Ich fühlte mich an die Zeiten erinnert, als Laura noch klein war und zu Klaras Oma die gleichen Formulierungen sagte.

Nur dass Laura anfangs ‚himmer‘ anstelle von Zimmer sagte. Das konnte Krümel schon besser.

Klara kam nach einer Weile herein und wollte wissen, wann wir nach Hause fahren würden.
Sie war noch kaputt von ihrer anstrengenden Reise und den Betreuungsaufgaben für ihre Mutter.

Ich versuchte, mich vom Fußboden zu erheben und hatte Mühe, wieder auf die Beine zu kommen. Mir fehlte eindeutig das Fitness-Studio.

Krümel war darüber traurig, dass ich aufgestanden war und warf sich auf den Teppich und vergrub ihr kleines Gesicht in ihren Armen.
Schließlich aber kam sie doch noch in den Flur.
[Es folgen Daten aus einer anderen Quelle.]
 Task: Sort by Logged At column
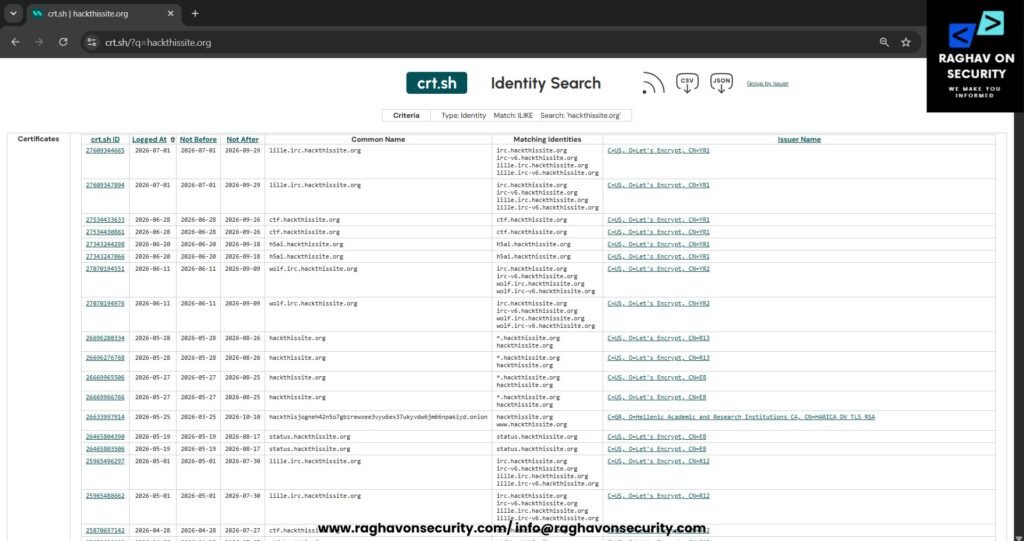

„Kann Opa hierbleiben und mit mir spielen?“
Krümel blickte zu ihrer Mama hoch.
Ich fühlte mich geschmeichelt und wollte noch einen draufsetzen.
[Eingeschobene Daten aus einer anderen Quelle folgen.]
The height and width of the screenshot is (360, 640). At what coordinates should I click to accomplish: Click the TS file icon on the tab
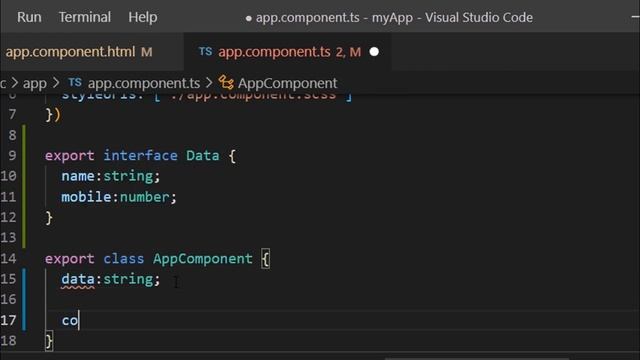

„Wer soll hierbleiben, Opa oder Oma?“, fragte ich sie siegesgewiss.
Krümel schaute von mir zu Oma und dann wieder zu mir.
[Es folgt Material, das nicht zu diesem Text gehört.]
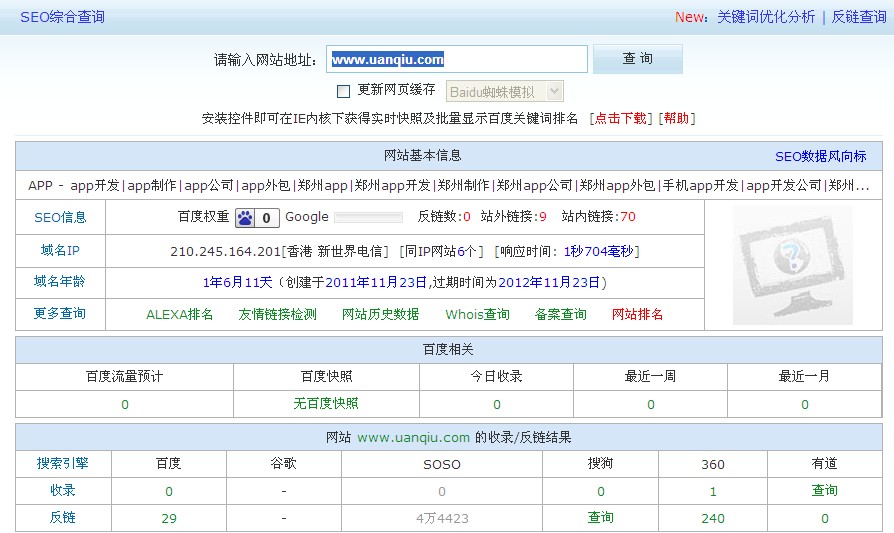Open the 帮助 help link

click(676, 118)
Ihr Urteil fiel eindeutig aus:
„Oma!“

Ich ließ mir meine Enttäuschung nicht anmerken, ging aus der Wohnungstür und drückte auf den Fahrstuhlknopf.

Plötzlich stand Krümel hinter mir und rief: „Opa, du darfst dich nicht an die Wand lehnen, ja?“

„Warum nicht?“
„Das Hochhaus stürzt sonst ein“, sagte sie, breitete die Arme aus, so als wollte sie damit die gesamte Wand im Flur abmessen.

„Gut“, sagte ich, beugte mich nach unten und drückte ihr einen Kuss auf die Stirn.

Sie lief winkend zu ihrer Mutter zurück an die Wohnungstür und lachte uns zum Abschied an.

Du kannst viel kaufen, wenn du genügend Geld hast und gerade mal nicht Lockdown ist.
Aber dieses Lachen bekommst du umsonst, es kostet dich nichts, und es wiegt doch Goldbarren auf.